RECORDS PROVIDED
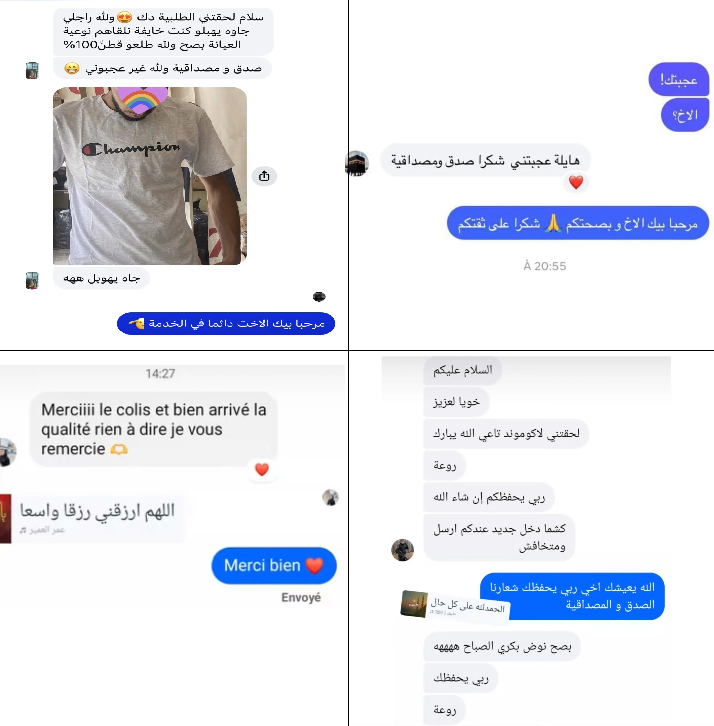Tap the À 20:55 timestamp

click(x=545, y=266)
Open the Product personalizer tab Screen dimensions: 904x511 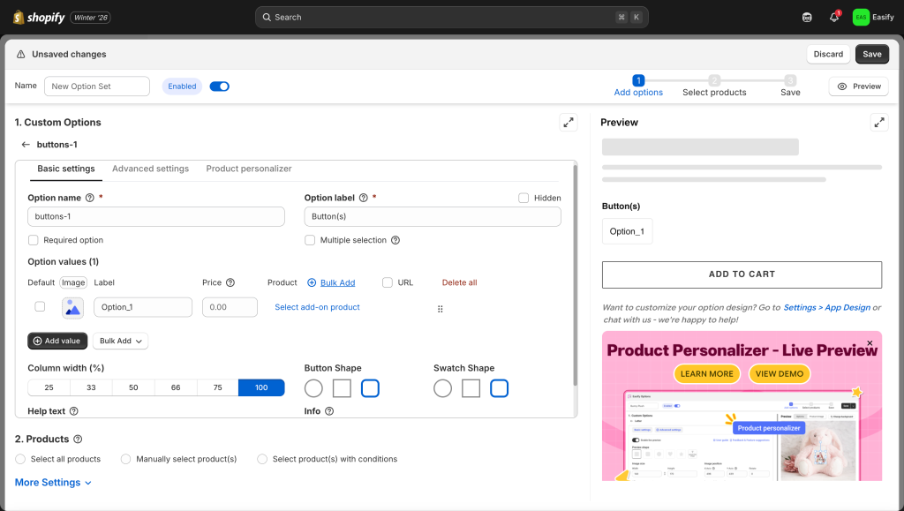tap(249, 169)
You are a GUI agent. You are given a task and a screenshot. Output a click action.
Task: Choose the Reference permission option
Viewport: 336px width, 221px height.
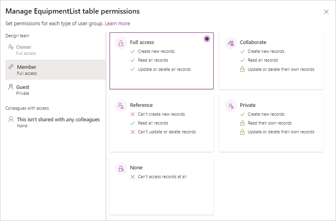162,123
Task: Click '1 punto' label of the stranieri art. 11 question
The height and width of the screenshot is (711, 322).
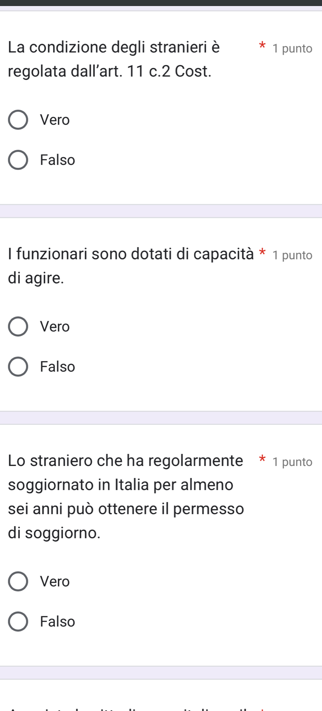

TASK
Your answer must be a single number: the count of lines in the data that contain the string "screenshot".

ANSWER TO THIS TASK
2